**TASK INSTRUCTIONS:**
From the first line of the records below through the line with "Σχετικά (1527, 83)", output each line exactly; skip the pictures.

**DATA:**

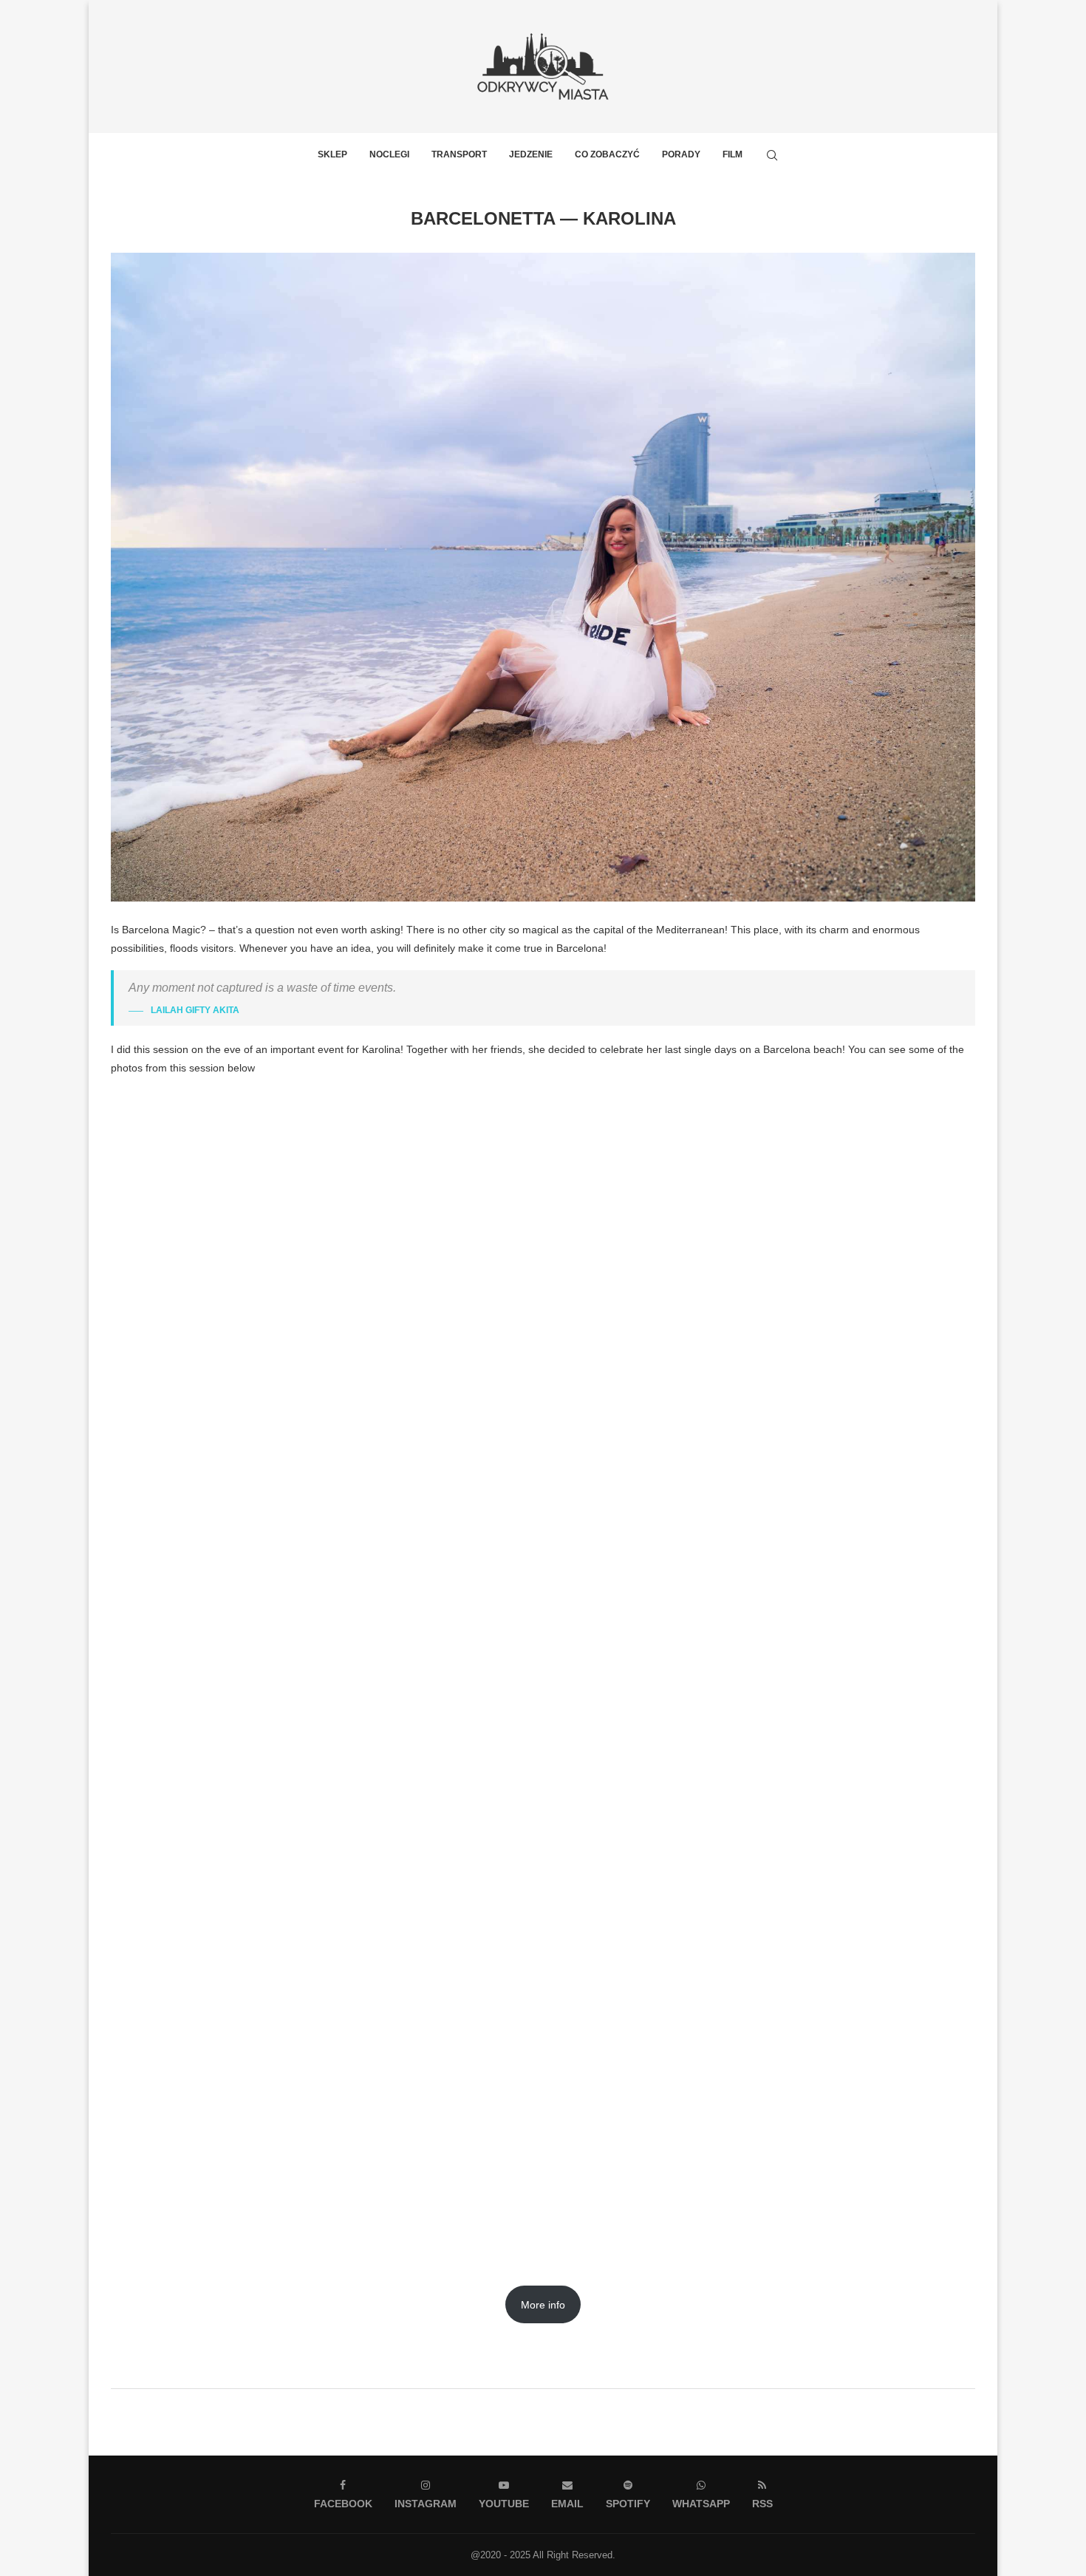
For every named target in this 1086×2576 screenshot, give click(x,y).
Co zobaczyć (607, 154)
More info (543, 2305)
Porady (681, 154)
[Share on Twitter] (555, 2369)
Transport (459, 154)
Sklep (332, 154)
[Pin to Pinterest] (571, 2369)
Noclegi (389, 154)
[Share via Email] (589, 2369)
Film (732, 154)
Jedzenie (531, 154)
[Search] (772, 155)
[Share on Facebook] (539, 2369)
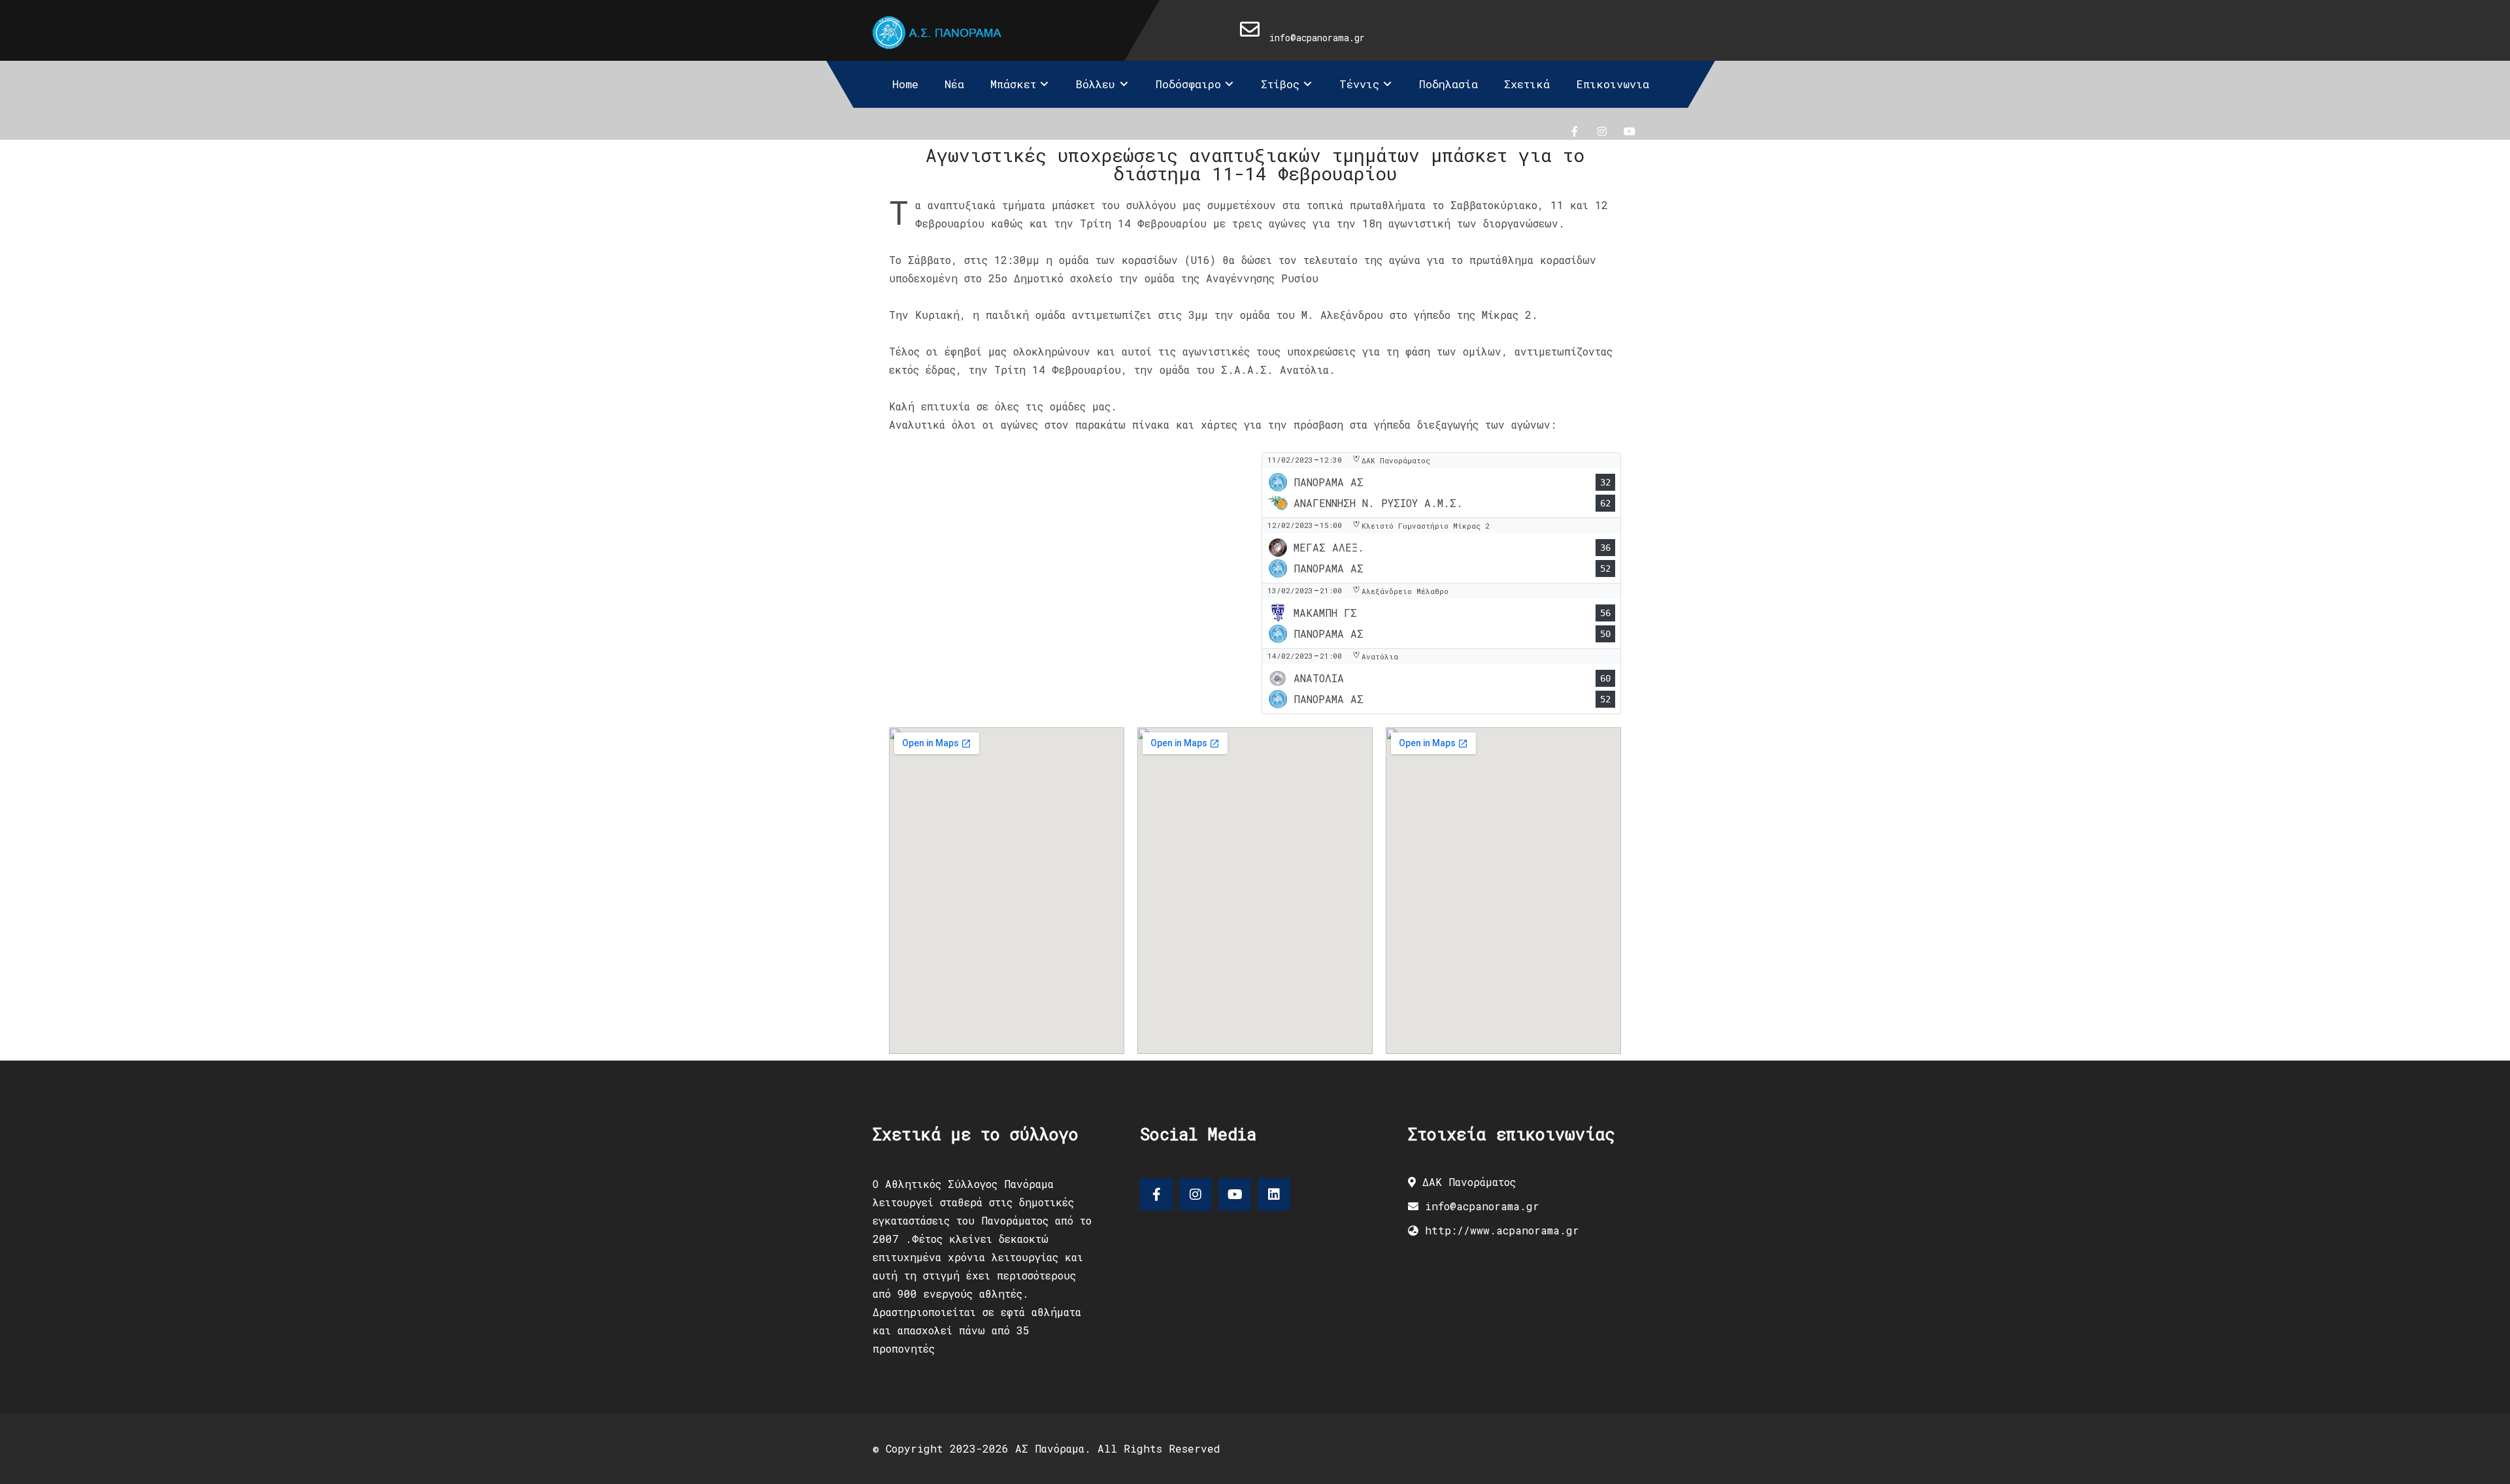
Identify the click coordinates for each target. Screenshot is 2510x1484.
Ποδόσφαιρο (1188, 83)
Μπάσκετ (1013, 83)
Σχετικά (1527, 83)
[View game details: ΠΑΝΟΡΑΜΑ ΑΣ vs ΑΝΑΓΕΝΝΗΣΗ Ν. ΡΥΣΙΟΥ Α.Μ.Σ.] (1441, 485)
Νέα (954, 83)
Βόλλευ (1095, 83)
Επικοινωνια (1612, 83)
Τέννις (1359, 83)
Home (905, 83)
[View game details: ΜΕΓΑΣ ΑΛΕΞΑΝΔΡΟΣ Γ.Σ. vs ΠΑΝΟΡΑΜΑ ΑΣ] (1441, 550)
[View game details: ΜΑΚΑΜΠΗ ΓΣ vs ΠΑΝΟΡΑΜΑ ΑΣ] (1441, 616)
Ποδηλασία (1448, 83)
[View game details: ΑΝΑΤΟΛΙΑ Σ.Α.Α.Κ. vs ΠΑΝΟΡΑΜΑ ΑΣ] (1441, 681)
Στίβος (1280, 83)
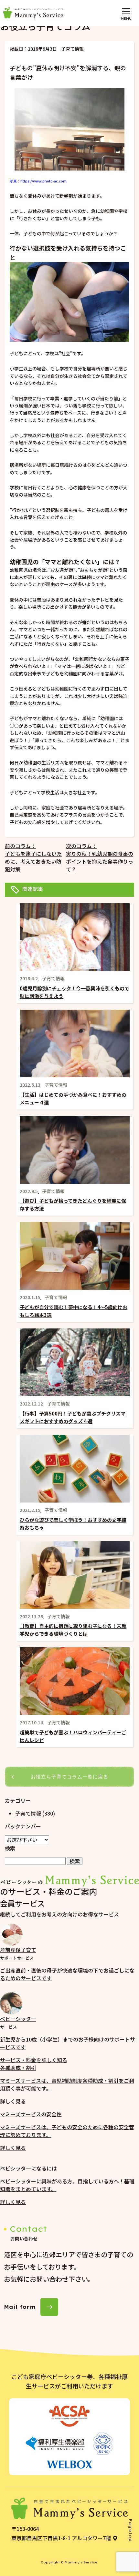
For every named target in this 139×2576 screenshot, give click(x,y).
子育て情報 (72, 48)
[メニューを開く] (126, 10)
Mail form (20, 2307)
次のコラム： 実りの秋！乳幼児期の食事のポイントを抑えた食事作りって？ (99, 857)
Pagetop (130, 2530)
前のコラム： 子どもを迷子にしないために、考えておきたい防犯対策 (33, 857)
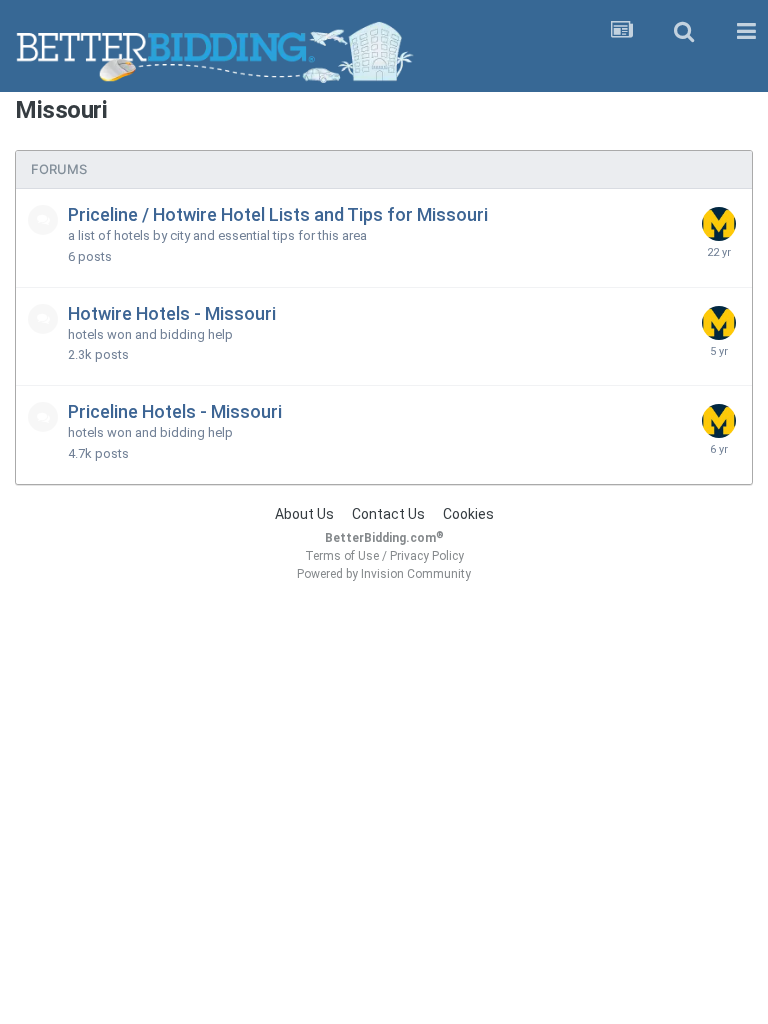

**RESPONSE TO THE TASK:**
For every named target in this 1086×2576 screenshot, give click(x,y).
Co zobaczyć (607, 154)
More info (543, 2305)
Porady (681, 154)
[Share on Twitter] (555, 2369)
Transport (459, 154)
Sklep (332, 154)
[Pin to Pinterest] (571, 2369)
Noclegi (389, 154)
[Share via Email] (589, 2369)
Film (732, 154)
Jedzenie (531, 154)
[Search] (772, 155)
[Share on Facebook] (539, 2369)
Identify the click coordinates for each target. Screenshot is 2510x1484.
Ποδόσφαιρο (1188, 83)
Μπάσκετ (1013, 83)
Σχετικά (1527, 83)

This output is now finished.